The addition of a new recital space within the same campus is intended to give a much needed flexibility to the NCH. The existing 1,200 seat auditorium of the NCH is far too large for the presentation of some chamber music concerts and other musical events which require more responsive physical and acoustic surroundings.
It was decided in consultation between the Office of Public Works and the National Concert Hall to design a recital hall within the former gymnasium building with seating capacity for 320 people. Funding for this project was originally included in the Operational Programme for Tourism, 1994-1999, to be co-financed by the Exchequer and the EU. However, due to the implications of delays in progressing the NCH project, the funds earmarked for it – £1.6 million – had to be transferred within the operational programme. However, I am satisfied that Exchequer funding will be available for this project when it can proceed.
Planning permission for the project was granted by Dublin Corporation subject to certain conditions relating to the preservation of original features within the building in November 1998. This decision was appealed by a group known as the Irish Real Tennis Association to An Bord Pleanála. An oral hearing of this appeal was held on 20 April 1999 and the board decided in favour of the planning authority's decision to grant permission in June 1999. The Irish Real Tennis Association, which claims a membership of about 30 in this country, has now lodged an application for a judicial review of this decision with the High Court. The case is currently adjourned. As I understand is the normal practice, the Office of Public Works has undertaken not to proceed with any works on the project pending the outcome of the legal proceedings.

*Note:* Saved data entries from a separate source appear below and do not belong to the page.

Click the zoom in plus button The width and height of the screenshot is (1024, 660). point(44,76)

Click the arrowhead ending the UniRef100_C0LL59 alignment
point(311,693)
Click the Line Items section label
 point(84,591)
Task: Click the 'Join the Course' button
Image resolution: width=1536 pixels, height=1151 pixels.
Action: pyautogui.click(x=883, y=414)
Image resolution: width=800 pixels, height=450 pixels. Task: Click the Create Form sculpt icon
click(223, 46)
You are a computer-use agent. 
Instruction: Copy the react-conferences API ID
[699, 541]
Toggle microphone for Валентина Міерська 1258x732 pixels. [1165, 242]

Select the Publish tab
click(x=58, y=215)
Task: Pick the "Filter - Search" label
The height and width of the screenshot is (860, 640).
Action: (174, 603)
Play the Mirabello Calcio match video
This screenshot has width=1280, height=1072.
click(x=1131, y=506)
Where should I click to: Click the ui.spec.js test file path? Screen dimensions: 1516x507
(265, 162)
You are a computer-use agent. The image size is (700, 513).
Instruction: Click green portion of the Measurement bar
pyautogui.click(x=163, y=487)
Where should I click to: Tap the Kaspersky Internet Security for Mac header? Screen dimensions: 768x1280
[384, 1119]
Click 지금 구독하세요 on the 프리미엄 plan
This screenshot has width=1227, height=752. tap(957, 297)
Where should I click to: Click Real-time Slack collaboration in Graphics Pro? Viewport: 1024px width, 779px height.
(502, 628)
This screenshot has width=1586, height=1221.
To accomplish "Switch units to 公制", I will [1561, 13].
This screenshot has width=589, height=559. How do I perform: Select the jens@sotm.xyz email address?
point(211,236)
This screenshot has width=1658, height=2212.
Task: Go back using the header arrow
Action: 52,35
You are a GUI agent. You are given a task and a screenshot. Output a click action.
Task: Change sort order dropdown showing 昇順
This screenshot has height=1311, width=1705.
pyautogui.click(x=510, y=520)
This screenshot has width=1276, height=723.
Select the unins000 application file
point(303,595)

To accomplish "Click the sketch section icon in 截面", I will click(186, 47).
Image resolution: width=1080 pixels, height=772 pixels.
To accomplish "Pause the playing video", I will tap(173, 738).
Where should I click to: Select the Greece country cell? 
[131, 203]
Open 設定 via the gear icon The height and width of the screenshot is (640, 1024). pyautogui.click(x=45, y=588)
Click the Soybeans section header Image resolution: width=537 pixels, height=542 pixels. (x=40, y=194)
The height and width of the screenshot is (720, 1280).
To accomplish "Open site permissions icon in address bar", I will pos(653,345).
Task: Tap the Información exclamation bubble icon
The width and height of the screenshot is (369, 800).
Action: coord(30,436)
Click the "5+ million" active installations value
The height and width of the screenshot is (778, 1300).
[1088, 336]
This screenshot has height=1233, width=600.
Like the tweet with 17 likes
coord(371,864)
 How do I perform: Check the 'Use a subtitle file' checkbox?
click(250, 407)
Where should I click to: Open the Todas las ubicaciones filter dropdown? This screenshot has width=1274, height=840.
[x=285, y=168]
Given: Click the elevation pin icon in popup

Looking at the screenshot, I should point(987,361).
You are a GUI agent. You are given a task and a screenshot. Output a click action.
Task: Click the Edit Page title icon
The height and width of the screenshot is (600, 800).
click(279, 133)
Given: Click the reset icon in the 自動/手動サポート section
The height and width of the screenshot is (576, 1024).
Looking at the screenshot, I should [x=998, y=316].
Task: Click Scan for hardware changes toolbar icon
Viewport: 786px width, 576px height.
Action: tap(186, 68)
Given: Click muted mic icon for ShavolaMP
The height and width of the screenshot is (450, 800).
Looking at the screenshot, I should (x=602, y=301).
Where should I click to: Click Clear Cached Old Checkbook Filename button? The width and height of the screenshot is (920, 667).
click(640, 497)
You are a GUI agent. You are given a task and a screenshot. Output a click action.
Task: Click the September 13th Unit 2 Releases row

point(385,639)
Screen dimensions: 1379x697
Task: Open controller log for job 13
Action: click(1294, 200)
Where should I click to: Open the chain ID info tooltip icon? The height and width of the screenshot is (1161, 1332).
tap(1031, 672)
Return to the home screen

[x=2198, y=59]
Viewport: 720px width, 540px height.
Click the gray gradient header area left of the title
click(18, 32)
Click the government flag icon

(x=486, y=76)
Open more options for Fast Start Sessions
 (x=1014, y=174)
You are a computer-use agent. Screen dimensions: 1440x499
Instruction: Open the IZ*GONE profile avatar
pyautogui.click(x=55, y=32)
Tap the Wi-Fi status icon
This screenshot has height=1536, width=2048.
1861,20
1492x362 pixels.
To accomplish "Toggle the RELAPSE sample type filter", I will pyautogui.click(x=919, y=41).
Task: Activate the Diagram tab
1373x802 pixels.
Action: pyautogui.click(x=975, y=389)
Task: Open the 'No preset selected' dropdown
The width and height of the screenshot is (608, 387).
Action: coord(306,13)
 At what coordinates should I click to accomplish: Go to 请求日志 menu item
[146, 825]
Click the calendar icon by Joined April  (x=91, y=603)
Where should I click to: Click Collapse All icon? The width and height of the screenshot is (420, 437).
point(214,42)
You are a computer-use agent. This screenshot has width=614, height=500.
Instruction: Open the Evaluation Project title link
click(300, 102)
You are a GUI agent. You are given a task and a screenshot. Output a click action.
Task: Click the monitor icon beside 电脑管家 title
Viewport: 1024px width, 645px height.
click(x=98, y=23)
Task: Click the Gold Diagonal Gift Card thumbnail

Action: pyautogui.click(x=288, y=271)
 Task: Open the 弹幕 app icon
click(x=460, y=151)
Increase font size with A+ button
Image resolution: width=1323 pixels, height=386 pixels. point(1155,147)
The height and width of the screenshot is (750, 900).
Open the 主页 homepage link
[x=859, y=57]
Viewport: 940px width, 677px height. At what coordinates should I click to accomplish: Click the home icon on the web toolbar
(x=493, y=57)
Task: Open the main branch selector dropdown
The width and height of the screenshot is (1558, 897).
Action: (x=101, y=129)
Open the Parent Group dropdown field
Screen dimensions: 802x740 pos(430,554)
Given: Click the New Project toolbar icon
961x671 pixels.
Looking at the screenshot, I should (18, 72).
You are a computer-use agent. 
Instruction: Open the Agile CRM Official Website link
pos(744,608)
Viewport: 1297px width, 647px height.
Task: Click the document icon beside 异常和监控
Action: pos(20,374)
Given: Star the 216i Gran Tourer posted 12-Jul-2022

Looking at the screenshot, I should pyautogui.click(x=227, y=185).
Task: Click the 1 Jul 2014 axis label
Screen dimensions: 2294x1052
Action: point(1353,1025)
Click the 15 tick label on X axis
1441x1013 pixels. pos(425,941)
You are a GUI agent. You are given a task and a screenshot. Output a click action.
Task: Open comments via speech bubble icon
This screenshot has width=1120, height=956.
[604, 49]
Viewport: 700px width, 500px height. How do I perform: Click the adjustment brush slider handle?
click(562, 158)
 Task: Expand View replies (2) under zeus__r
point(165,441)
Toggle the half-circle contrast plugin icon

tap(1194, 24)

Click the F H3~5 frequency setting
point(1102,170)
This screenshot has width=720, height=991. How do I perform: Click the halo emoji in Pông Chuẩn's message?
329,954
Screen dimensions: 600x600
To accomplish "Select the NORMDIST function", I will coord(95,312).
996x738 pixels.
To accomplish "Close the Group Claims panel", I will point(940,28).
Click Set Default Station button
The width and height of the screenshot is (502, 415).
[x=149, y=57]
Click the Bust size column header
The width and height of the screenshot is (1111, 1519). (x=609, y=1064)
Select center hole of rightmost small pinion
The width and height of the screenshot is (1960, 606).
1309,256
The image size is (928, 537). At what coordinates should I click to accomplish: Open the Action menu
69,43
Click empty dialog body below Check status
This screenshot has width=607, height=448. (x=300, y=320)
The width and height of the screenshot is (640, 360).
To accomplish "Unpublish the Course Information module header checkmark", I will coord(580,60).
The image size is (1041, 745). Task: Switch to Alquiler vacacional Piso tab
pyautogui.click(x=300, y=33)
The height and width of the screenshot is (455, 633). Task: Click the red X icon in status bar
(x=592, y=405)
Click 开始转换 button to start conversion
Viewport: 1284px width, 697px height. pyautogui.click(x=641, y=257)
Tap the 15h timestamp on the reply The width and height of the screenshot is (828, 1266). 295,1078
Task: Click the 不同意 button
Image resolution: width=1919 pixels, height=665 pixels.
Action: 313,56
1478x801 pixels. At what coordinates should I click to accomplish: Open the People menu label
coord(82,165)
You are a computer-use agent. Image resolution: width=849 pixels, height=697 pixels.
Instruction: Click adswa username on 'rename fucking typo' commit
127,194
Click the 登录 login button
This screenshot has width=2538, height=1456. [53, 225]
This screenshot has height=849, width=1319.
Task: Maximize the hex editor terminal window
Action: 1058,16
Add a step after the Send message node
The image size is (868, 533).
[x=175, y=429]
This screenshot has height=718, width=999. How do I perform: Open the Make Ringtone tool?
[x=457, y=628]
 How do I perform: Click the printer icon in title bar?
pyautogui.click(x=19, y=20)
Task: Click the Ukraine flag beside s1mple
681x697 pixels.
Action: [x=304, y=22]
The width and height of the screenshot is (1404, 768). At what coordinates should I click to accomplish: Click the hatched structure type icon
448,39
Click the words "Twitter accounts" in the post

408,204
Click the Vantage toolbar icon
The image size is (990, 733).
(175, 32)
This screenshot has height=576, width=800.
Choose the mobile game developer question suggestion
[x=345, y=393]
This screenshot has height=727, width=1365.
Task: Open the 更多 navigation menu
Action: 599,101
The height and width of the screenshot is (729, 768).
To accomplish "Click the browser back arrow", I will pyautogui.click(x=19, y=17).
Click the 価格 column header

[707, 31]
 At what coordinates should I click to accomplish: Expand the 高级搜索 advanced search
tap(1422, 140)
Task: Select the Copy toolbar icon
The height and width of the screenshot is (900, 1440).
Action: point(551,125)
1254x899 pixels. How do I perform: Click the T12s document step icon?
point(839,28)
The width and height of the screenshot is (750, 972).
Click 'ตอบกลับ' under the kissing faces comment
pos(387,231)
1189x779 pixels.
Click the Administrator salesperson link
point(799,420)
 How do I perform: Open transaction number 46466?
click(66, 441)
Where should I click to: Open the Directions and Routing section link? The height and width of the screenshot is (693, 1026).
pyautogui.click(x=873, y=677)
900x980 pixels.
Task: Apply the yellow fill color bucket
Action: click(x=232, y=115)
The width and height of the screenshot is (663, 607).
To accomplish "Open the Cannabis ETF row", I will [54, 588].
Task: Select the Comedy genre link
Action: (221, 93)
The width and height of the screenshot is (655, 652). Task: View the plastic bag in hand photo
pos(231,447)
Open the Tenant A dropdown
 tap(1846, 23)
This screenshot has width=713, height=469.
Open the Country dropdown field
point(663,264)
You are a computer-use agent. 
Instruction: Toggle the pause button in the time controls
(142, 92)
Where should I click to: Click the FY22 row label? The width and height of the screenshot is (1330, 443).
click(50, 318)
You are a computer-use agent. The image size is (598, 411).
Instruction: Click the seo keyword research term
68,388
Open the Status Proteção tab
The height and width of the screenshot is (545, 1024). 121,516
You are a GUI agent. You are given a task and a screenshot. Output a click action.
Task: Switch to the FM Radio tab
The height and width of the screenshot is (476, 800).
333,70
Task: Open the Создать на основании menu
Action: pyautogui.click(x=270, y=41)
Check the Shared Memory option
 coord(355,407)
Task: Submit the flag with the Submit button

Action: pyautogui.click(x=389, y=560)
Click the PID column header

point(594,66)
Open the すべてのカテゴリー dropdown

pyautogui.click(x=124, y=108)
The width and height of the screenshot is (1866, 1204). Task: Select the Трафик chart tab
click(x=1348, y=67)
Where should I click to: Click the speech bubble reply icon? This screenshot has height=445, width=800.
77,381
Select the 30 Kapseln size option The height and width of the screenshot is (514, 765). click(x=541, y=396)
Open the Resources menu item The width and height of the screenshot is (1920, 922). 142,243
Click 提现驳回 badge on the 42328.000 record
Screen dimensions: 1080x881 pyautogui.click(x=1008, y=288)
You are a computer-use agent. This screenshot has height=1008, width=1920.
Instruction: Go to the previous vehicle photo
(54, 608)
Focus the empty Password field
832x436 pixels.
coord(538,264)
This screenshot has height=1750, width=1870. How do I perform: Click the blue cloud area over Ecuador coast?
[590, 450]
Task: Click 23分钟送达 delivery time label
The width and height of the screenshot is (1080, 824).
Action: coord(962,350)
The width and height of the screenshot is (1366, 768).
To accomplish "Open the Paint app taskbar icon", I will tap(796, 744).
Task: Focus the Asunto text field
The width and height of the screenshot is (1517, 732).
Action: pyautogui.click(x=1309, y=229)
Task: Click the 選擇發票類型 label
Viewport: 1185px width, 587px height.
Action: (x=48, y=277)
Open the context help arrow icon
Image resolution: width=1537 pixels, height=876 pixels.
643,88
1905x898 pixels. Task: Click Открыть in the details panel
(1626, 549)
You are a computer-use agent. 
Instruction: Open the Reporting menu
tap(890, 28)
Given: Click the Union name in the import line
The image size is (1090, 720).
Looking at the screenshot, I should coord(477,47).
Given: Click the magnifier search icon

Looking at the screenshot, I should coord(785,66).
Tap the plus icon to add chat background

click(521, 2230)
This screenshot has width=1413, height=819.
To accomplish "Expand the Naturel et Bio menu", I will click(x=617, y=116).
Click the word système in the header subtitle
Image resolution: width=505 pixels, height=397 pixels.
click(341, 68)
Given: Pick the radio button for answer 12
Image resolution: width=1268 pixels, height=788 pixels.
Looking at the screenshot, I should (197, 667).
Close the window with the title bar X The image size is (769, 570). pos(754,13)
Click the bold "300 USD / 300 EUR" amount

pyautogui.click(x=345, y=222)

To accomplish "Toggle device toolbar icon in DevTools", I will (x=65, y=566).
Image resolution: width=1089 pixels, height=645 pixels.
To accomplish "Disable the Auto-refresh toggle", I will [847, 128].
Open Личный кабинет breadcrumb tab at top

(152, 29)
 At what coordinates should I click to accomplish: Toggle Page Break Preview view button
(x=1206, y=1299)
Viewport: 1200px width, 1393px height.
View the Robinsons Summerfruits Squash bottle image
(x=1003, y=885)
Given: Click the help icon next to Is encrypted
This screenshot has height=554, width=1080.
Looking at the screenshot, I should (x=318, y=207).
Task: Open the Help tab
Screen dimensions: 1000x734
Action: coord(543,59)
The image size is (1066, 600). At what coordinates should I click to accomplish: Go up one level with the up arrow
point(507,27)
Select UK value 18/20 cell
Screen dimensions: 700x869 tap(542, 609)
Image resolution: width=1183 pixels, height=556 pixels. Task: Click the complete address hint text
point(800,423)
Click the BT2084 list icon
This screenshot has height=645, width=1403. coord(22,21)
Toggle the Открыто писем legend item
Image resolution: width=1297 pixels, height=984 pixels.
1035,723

I must make the following two points before concluding. Should the development we are proposing proceed as approved by An Bord Pleanála it will involve the reinstatement or restoration of many of the original "real" tennis court features. This will not happen if the current use is maintained there. None of the adaptations required for use as a recital hall would prevent the building being used at some time in the future for "real" tennis if a decision was to be made for such a change of use. The nature of the work will, in fact, facilitate such a change if required in the future. Second, the building when converted and restored will add a vital new element to the cultural infrastructure of Dublin and its hinterland. It will thus be accessed and used by many thousands of people attending recitals, a great deal more than will be the case if the building remains with its current use or indeed if it were to be used as a "real" tennis court.
The Dáil adjourned at 11.20 p.m. until 10.30 a.m. on Thursday, 9 March 2000.